◆ Text extract
☆ ☆ ☆ ☆ ☆ ☆ ☆
Battle of Dublin


The Battle of Dublin was a week of street battles in Dublin from 28 June to 5 July 1922 that marked the beginning of the Irish Civil War. Six months after the Anglo-Irish Treaty ended the recent Irish War of Independence, it was fought between the forces of the new Provisional Government and a section of the Irish Republican Army that opposed the Treaty. The Irish Citizen Army also became involved in the Battle, supporting the anti-Treaty IRA in the O'Connell Street area. The fighting began with an assault by Provisional Government forces on the Four Courts building, and ended in a decisive victory for the Provisional Government.

Background

On 14 April 1922 about 200 Anti-Treaty IRA militants led by Rory O'Connor occupied the Four Courts in Dublin, resulting in a tense stand-off. They wanted to spark a new armed confrontation with the British, which they hoped would bring down the Anglo-Irish Treaty, unite the two factions of the IRA against their former common enemy and restart the fight to create an all-Ireland Irish Republic. At the time the British Army still had thousands of soldiers concentrated in Dublin, awaiting evacuation.
Winston Churchill and the British cabinet had been applying pressure on the Provisional Government to dislodge the rebels in the Four Courts, as they considered their presence a violation of the Treaty. Such pressure fell heaviest on Michael Collins, President of the Provisional Government Cabinet and effective head of the regular National Army. Collins, a chief IRA strategist during the War of Independence from Britain, had resisted giving open battle to the anti-Treaty militants since they had first occupied Four Courts the preceding April. His colleagues in the Provisional Government Cabinet, including Arthur Griffith, agreed that Collins must mount decisive military action against them.
In June 1922 the Provisional Government engaged in intense negotiations with the British Cabinet over a draft Constitution that sought to avert the impending civil war. They particularly sought to remove the requirement of an oath to the British Crown by all members of the Dublin government, a key point of contention with anti-Treaty partisans. However, the conservative British Cabinet refused to cooperate. The pro-treaty element of Sinn Féin won the elections on 16 June.
Following the assassination of Sir Henry Wilson in London on 22 June 1922 and the arrest by Four Courts troops of Free State Army Deputy Chief of Staff Gen. J.J. O'Connell, British pressure on the Provisional Government intensified. The British now threatened to invade and re-occupy all of Ireland. On 27 June the Provisional Government Cabinet agreed on an ultimatum to the Four Courts garrison to evacuate or face immediate military action.
Churchill offered a loan of British artillery for use by the National Army, along with 200 shells from their store of 10,000 at Kilmainham, three miles away. It is possible that some British special troops were also covertly loaned. Two 18-pounder field guns were placed on Bridge St. and Winetavern St., across the River Liffey from the Four Courts complex. After an ultimatum was delivered to the anti-Treaty garrison on the night of 27 June / early hours of 28 June, the National Army commenced the bombardment of Four Courts.
No authoritative record exists regarding the order to commence bombardment—when it was issued, by whom, where, etc. Historians have tended to attribute the order to Collins, but some biographers dispute this. Anti-Treaty survivors alleged that they were preparing for an 8:00 a.m. evacuation when the bombardment began at 4:00 a.m.
☆ ☆ ☆ ☆ ☆ ☆ ☆
◆ Given request A
From the account of the Battle of Dublin, reproduce verbatim the passage beginning at the words "On 14 April" and ending after the words "Dublin, awaiting evacuation.".
◆ Given request B
According to the account of the Battle of Dublin, where were the two 18-pounder field guns positioned?

◆ Data extract
☆ ☆ ☆ ☆ ☆ ☆ ☆
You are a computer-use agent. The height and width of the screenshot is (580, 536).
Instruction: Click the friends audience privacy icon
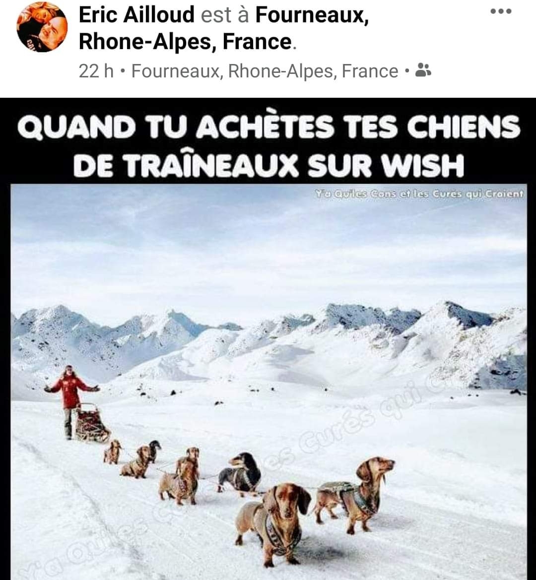423,70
☆ ☆ ☆ ☆ ☆ ☆ ☆
◆ Written answer A
On 14 April 1922 about 200 Anti-Treaty IRA militants led by Rory O'Connor occupied the Four Courts in Dublin, resulting in a tense stand-off. They wanted to spark a new armed confrontation with the British, which they hoped would bring down the Anglo-Irish Treaty, unite the two factions of the IRA against their former common enemy and restart the fight to create an all-Ireland Irish Republic. At the time the British Army still had thousands of soldiers concentrated in Dublin, awaiting evacuation.

◆ Written answer B
On Bridge St. and Winetavern St., across the River Liffey from the Four Courts complex.